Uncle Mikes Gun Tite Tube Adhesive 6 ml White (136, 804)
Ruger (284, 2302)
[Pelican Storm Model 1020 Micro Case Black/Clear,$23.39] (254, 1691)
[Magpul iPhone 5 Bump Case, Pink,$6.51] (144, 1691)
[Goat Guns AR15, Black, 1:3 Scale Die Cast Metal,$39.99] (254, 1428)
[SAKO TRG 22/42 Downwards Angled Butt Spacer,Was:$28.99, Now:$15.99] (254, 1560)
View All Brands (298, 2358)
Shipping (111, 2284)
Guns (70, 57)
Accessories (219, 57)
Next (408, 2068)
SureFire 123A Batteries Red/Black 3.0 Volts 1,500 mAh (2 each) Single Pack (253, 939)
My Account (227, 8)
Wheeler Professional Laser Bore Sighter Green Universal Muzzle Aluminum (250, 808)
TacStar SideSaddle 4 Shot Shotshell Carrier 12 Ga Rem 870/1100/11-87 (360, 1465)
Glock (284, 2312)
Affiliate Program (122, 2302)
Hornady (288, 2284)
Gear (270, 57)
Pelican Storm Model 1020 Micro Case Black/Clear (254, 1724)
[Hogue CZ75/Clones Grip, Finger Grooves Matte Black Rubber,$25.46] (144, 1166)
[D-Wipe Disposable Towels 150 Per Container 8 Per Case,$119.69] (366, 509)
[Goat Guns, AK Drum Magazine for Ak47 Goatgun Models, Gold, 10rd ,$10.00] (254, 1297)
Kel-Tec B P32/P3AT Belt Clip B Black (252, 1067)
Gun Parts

> **YOUR TASK**:
Write out exactly the final stretch of the listing above, beginning at the line that contains "SureFire 123A Batteries" and ending at its last line, with nothing added.

> **ANSWER**:
SureFire 123A Batteries Red/Black 3.0 Volts 1,500 mAh (2 each) Single Pack (253, 939)
My Account (227, 8)
Wheeler Professional Laser Bore Sighter Green Universal Muzzle Aluminum (250, 808)
TacStar SideSaddle 4 Shot Shotshell Carrier 12 Ga Rem 870/1100/11-87 (360, 1465)
Glock (284, 2312)
Affiliate Program (122, 2302)
Hornady (288, 2284)
Gear (270, 57)
Pelican Storm Model 1020 Micro Case Black/Clear (254, 1724)
[Hogue CZ75/Clones Grip, Finger Grooves Matte Black Rubber,$25.46] (144, 1166)
[D-Wipe Disposable Towels 150 Per Container 8 Per Case,$119.69] (366, 509)
[Goat Guns, AK Drum Magazine for Ak47 Goatgun Models, Gold, 10rd ,$10.00] (254, 1297)
Kel-Tec B P32/P3AT Belt Clip B Black (252, 1067)
Gun Parts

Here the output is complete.